— WHAT TO DO —
Exactly one number should make up the answer: how many lines of the listing contain the string "agent".

— DATA SUPPLIED —

● ● ● ●

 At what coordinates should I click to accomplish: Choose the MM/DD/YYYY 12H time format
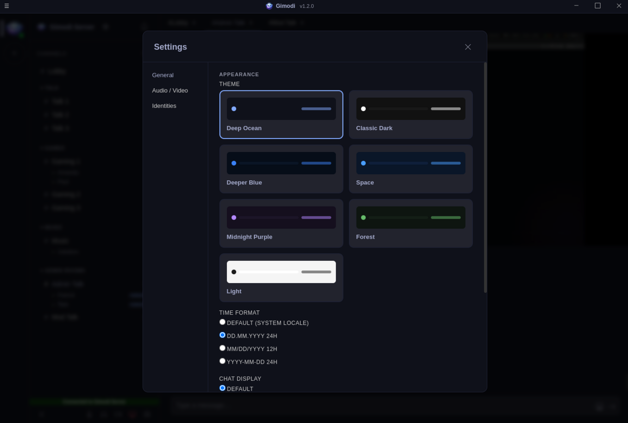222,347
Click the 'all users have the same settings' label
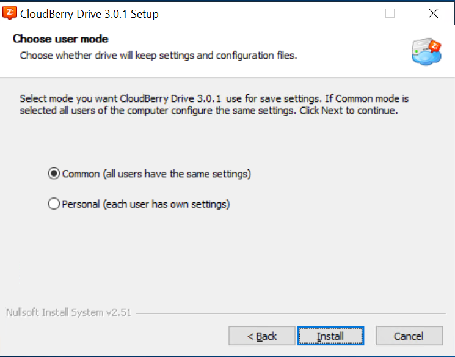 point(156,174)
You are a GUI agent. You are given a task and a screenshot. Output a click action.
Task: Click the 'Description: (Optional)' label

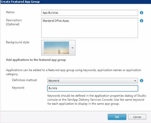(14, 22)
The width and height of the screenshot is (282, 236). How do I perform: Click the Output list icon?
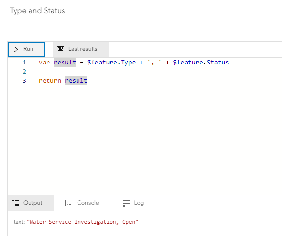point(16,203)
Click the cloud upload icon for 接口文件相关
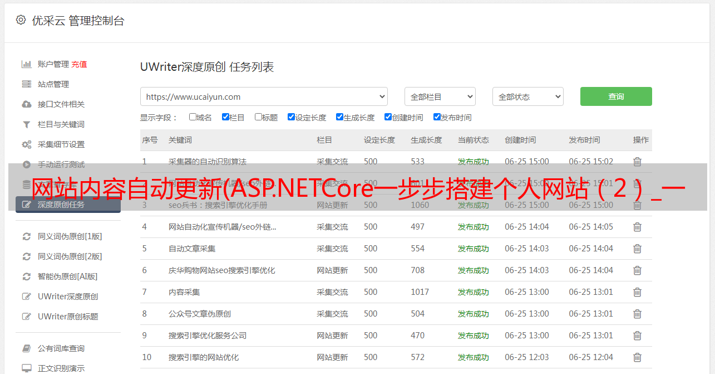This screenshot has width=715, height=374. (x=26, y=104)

● ● ● ●

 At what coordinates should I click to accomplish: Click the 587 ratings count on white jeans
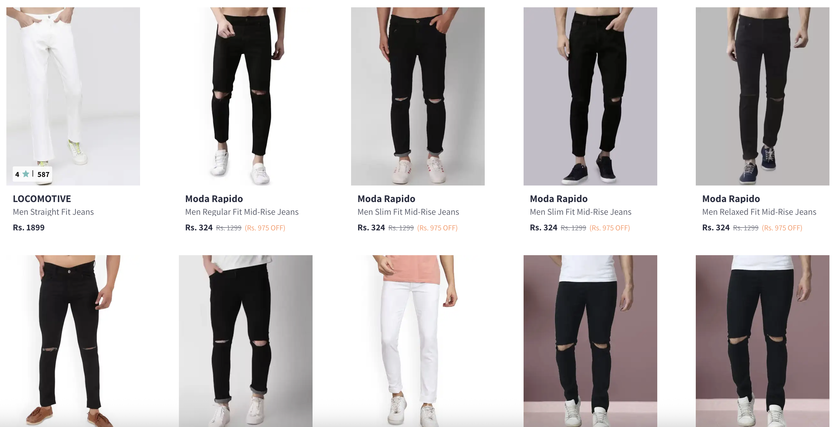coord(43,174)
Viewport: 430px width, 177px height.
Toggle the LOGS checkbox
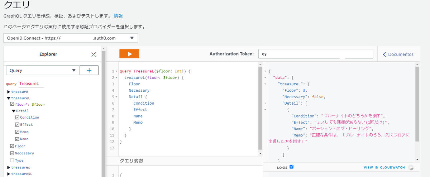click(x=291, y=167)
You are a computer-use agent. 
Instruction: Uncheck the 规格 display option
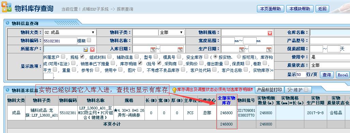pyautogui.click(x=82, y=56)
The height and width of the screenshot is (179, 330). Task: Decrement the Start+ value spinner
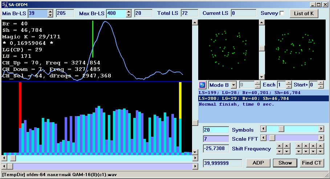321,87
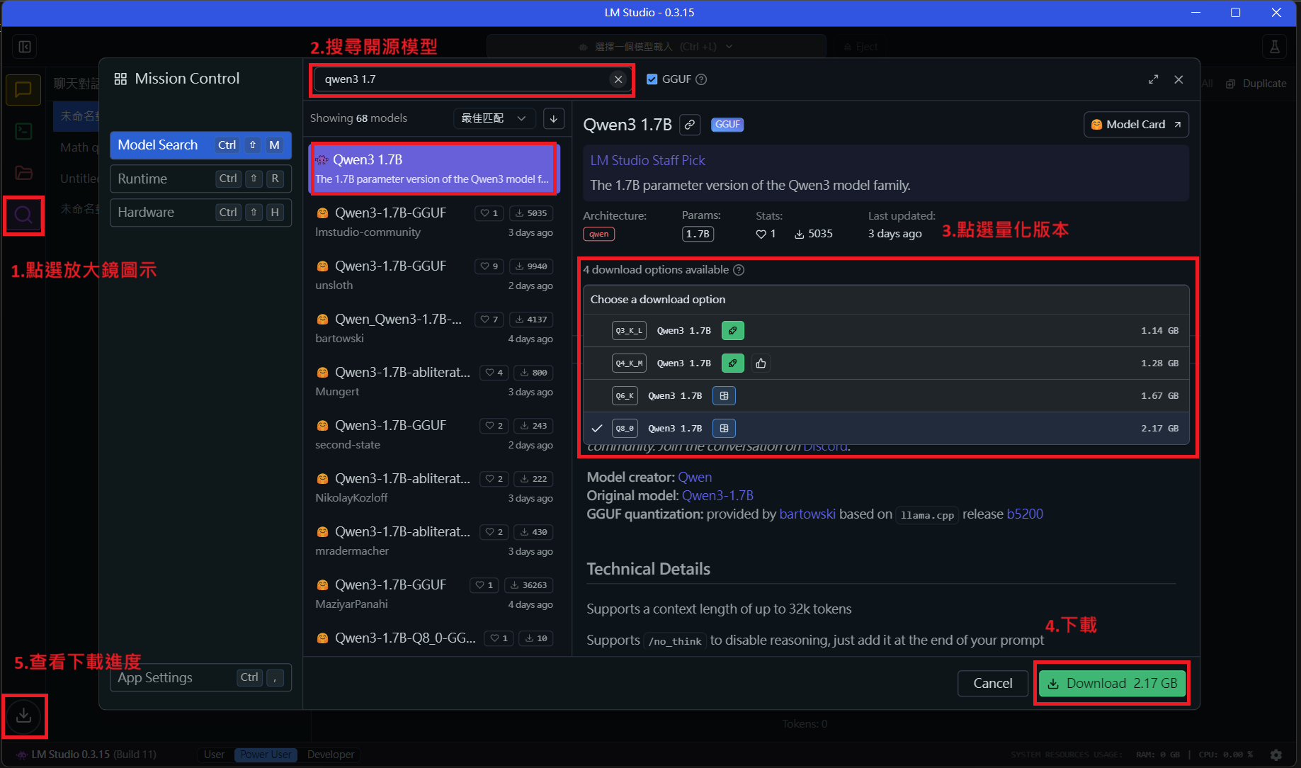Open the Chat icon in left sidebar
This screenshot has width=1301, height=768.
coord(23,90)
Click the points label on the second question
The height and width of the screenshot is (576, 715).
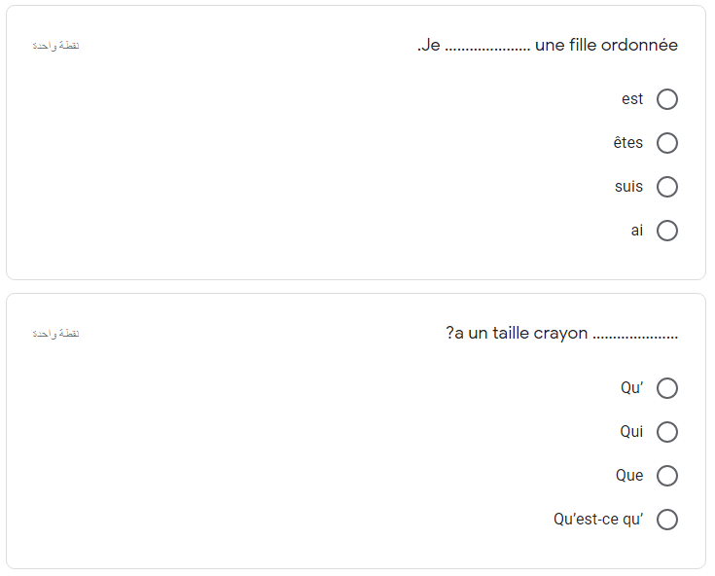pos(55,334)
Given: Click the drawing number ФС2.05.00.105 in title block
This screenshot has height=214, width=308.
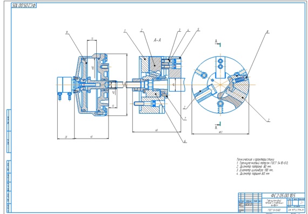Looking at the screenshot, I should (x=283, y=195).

● ● ● ●

— WRITTEN SOLUTION —
2